Question

The first language that I truly learned was Java. In it, it is very syntactically easy to nest classes in an essentially arbitrarily complex package hierarchy, which keeps the code organized. It is easy because the syntactic clutter of a deeply nested hierarchy is all placed neatly at the top of the file with import and package declarations, and then classes are referenced solely by their primary name and nothing else in the code body.

In C++, this is not the case. There is no package declaration for a file, instead keeping the namespace name visible in all references to that namespace's contents is preferred. This is fine for only lightly nested namespaces (e.g. std::chrono), but becomes very cumbersome very quickly if one tries java-style package nesting (e.g. game_name::server::world::actor::messages::ChatMessage). Of course, one can add using namespace declarations in addition to #include, but this is a form of code duplication and feels about as cluttered.
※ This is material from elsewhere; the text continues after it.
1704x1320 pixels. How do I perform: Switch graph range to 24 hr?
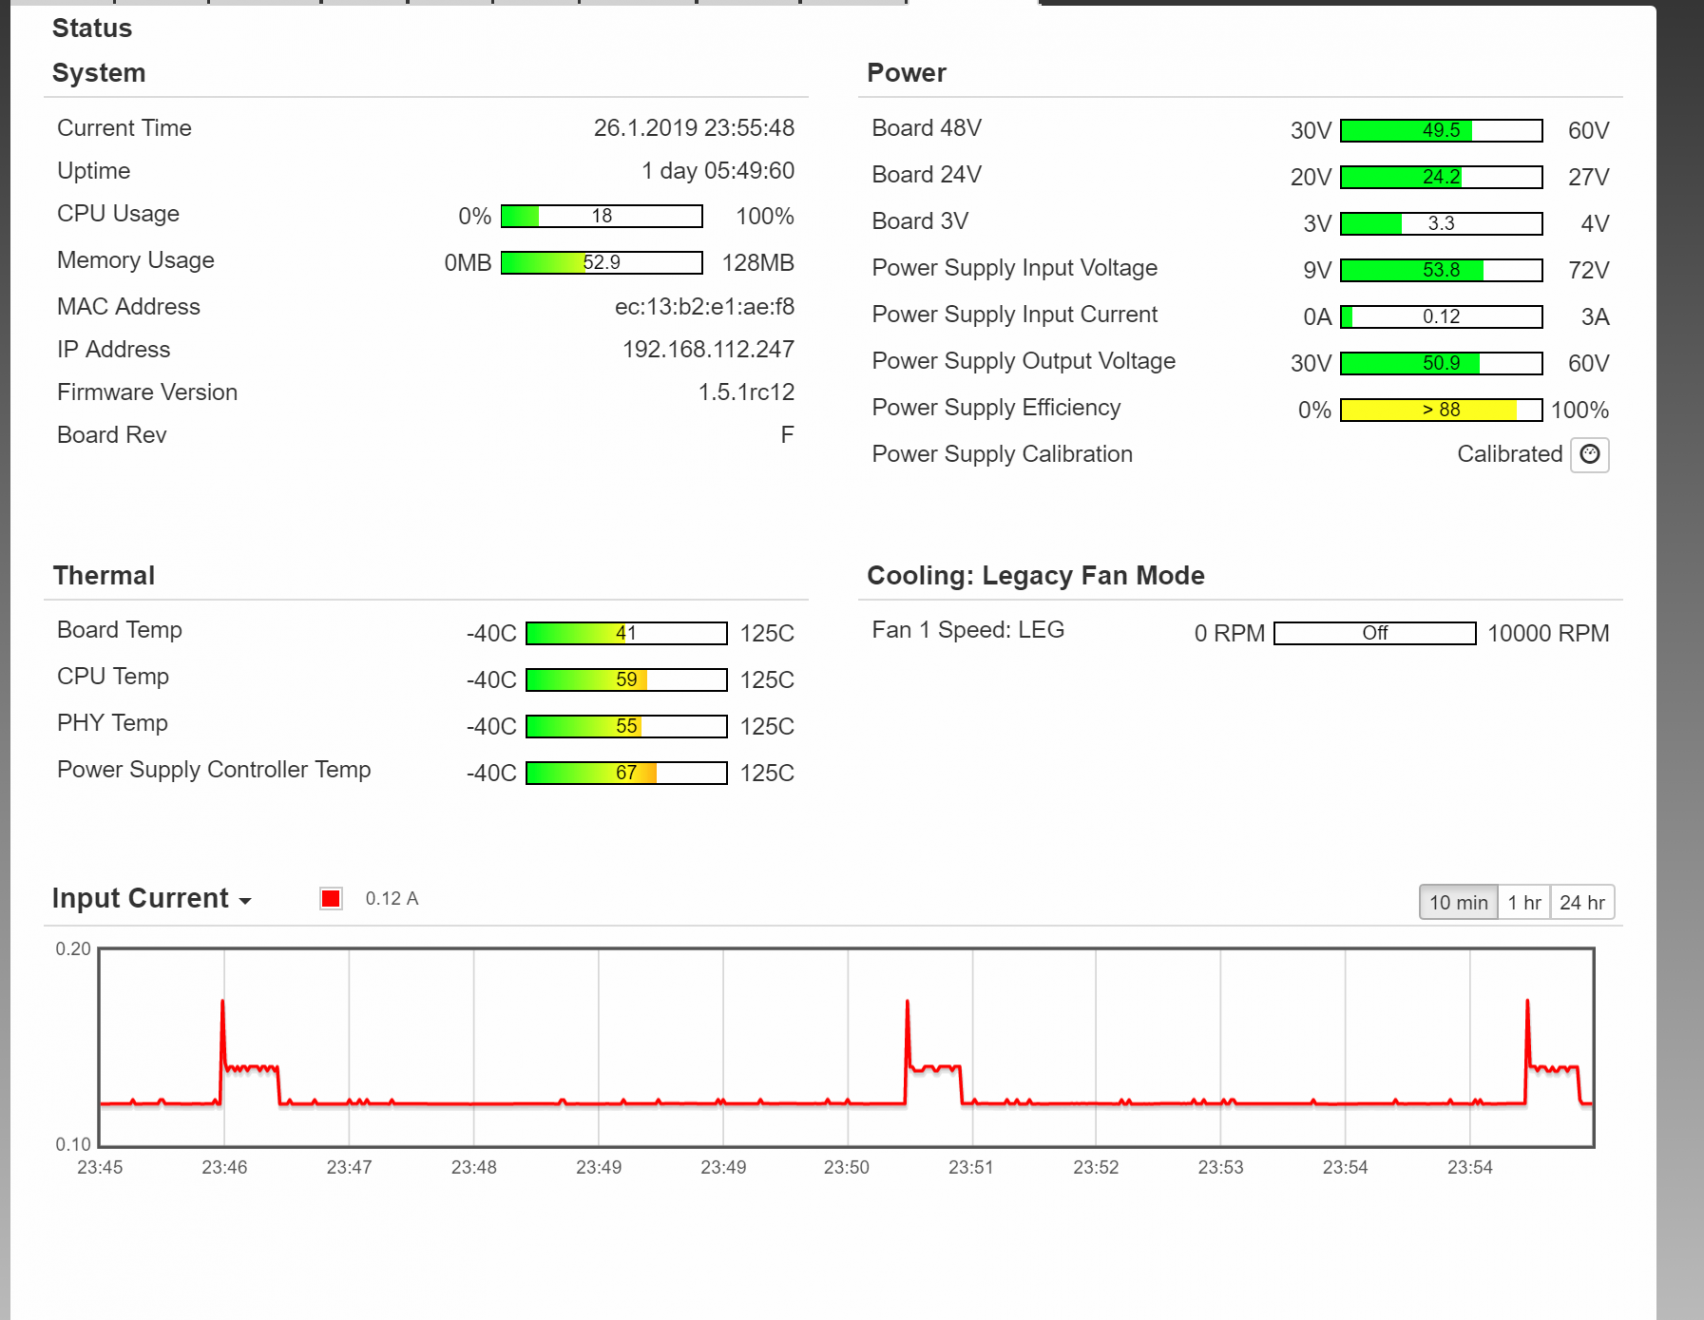point(1582,902)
It also is a horrific idea for header code (which is often non-trivial, such as in the case of templates).

In C++, how can I allow for the powerful organization found with deeply nested namespaces, but without introducing non-trivial syntactic clutter?

The best idea that I have for this is to keep most to all of my program's code in a few simple namespaces (e.g. game and game::detail), but this creates an entirely new issue where there are two separate hierarchies — one for namespaces, and another for the file system.

Was it helpful?

Solution

this creates an entirely new issue where there are two separate hierarchies — one for namespaces, and another for the file system.
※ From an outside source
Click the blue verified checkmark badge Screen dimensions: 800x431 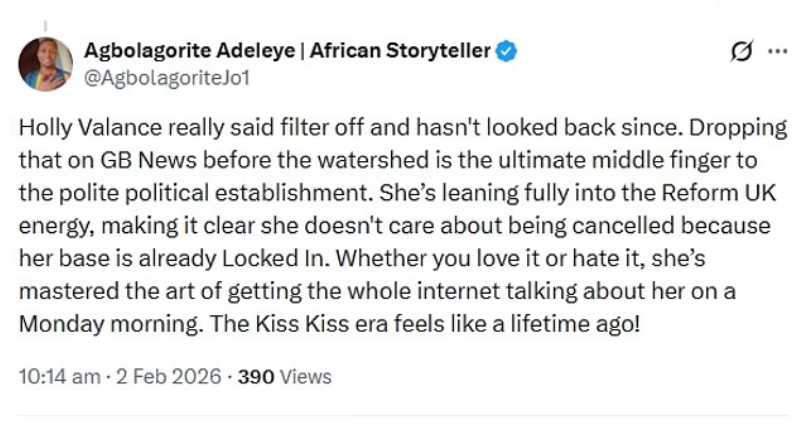[507, 51]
That's not an issue at all though, it's perfectly normal.

Coupling the namespace and filesystem structures is (so far as I know) unique to Java. Trying to import this idiom into any other language where it isn't already idiomatic is a bad idea. (I'm trying hard to be diplomatic as I'm not entirely convinced it's a good idea in Java either, but of course the damage is baked in there).

allow for the powerful organization found with deeply nested namespaces

Citation needed!

Nesting is a pretty restrictive type of organization. Your example has messages nested inside the server code; does that mean they're only used for communication with itself? Does the client have its own messages? How do they talk to each other?

Nesting makes it artificially hard to express anything shared outside its strict hierarchy.

Other approaches include splitting your code into components, which are usually layered and composed rather than nested, and fit naturally with a flatter layout.

OTHER TIPS

One way to handle it: Don't do it.

In your example, you could have a namespace game_name::server and leave it at that. Don't reuse names for top level objects obviously. But they are confusing anyway. They change their meaning totally if you change a namespace.

Ask yourself if you actually gain anything from the use of namespaces. Not theoretically, but practically. If you don't, don't use them.